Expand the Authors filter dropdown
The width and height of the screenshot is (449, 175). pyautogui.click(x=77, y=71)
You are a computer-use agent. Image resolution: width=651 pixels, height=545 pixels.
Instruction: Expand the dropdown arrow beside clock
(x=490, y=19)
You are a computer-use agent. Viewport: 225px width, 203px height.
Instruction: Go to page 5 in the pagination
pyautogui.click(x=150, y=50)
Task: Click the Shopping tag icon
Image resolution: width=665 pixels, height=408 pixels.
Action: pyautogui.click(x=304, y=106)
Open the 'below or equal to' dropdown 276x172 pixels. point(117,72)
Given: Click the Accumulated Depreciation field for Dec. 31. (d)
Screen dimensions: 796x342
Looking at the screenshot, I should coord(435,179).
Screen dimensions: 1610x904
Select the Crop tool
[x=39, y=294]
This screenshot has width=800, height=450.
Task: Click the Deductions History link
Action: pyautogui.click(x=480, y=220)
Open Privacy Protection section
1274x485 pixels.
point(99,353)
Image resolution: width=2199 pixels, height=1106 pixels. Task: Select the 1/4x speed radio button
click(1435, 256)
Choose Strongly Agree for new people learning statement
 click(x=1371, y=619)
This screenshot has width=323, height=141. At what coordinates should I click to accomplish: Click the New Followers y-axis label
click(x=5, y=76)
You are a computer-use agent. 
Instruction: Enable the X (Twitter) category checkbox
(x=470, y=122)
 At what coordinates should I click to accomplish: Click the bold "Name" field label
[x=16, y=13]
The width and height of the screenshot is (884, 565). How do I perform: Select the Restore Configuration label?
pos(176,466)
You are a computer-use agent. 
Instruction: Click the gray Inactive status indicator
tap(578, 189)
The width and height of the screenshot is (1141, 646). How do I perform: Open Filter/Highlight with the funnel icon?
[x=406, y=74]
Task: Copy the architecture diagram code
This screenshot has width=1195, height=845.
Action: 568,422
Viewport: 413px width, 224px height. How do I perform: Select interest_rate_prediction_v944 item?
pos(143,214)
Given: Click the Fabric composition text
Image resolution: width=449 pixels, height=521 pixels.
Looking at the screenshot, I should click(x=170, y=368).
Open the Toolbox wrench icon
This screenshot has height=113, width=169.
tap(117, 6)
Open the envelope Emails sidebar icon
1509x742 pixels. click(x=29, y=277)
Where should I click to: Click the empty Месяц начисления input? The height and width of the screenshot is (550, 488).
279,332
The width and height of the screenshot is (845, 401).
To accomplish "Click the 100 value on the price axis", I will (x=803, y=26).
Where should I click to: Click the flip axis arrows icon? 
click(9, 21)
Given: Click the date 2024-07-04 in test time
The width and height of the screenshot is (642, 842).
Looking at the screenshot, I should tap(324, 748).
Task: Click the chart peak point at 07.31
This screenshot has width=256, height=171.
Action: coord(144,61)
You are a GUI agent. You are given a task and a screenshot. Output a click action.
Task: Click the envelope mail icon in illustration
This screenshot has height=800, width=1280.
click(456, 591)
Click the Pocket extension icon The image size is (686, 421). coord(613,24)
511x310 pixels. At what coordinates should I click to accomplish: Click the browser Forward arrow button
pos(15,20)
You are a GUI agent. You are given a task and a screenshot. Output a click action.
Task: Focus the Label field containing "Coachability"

_Written instruction:_ Update the records above by changing every "computer-use agent" to "desktop assistant" and leaving everything else as it is.

_Task answer:_
Expand the Authors filter dropdown
The width and height of the screenshot is (449, 175). pyautogui.click(x=77, y=71)
You are a desktop assistant. Image resolution: width=651 pixels, height=545 pixels.
Instruction: Expand the dropdown arrow beside clock
(x=490, y=19)
You are a desktop assistant. Viewport: 225px width, 203px height.
Instruction: Go to page 5 in the pagination
pyautogui.click(x=150, y=50)
Task: Click the Shopping tag icon
Image resolution: width=665 pixels, height=408 pixels.
Action: pyautogui.click(x=304, y=106)
Open the 'below or equal to' dropdown 276x172 pixels. point(117,72)
Given: Click the Accumulated Depreciation field for Dec. 31. (d)
Screen dimensions: 796x342
Looking at the screenshot, I should coord(435,179).
Screen dimensions: 1610x904
Select the Crop tool
[x=39, y=294]
This screenshot has width=800, height=450.
Task: Click the Deductions History link
Action: pyautogui.click(x=480, y=220)
Open Privacy Protection section
1274x485 pixels.
point(99,353)
Image resolution: width=2199 pixels, height=1106 pixels. Task: Select the 1/4x speed radio button
click(1435, 256)
Choose Strongly Agree for new people learning statement
 click(x=1371, y=619)
This screenshot has width=323, height=141. At what coordinates should I click to accomplish: Click the New Followers y-axis label
click(x=5, y=76)
You are a desktop assistant. 
Instruction: Enable the X (Twitter) category checkbox
(x=470, y=122)
 At what coordinates should I click to accomplish: Click the bold "Name" field label
[x=16, y=13]
The width and height of the screenshot is (884, 565). How do I perform: Select the Restore Configuration label?
pos(176,466)
You are a desktop assistant. 
Instruction: Click the gray Inactive status indicator
tap(578, 189)
The width and height of the screenshot is (1141, 646). How do I perform: Open Filter/Highlight with the funnel icon?
[x=406, y=74]
Task: Copy the architecture diagram code
This screenshot has width=1195, height=845.
Action: 568,422
Viewport: 413px width, 224px height. How do I perform: Select interest_rate_prediction_v944 item?
pos(143,214)
Given: Click the Fabric composition text
Image resolution: width=449 pixels, height=521 pixels.
Looking at the screenshot, I should click(x=170, y=368).
Open the Toolbox wrench icon
This screenshot has height=113, width=169.
tap(117, 6)
Open the envelope Emails sidebar icon
1509x742 pixels. click(x=29, y=277)
Where should I click to: Click the empty Месяц начисления input? The height and width of the screenshot is (550, 488).
279,332
The width and height of the screenshot is (845, 401).
To accomplish "Click the 100 value on the price axis", I will (x=803, y=26).
Where should I click to: Click the flip axis arrows icon? 
click(9, 21)
Given: Click the date 2024-07-04 in test time
The width and height of the screenshot is (642, 842).
Looking at the screenshot, I should tap(324, 748).
Task: Click the chart peak point at 07.31
This screenshot has width=256, height=171.
Action: coord(144,61)
You are a GUI agent. You are given a task and a screenshot. Output a click action.
Task: Click the envelope mail icon in illustration
This screenshot has height=800, width=1280.
click(456, 591)
Click the Pocket extension icon The image size is (686, 421). coord(613,24)
511x310 pixels. At what coordinates should I click to accomplish: Click the browser Forward arrow button
pos(15,20)
You are a GUI agent. You are given a task and a screenshot. Output a click action.
Task: Focus the Label field containing "Coachability"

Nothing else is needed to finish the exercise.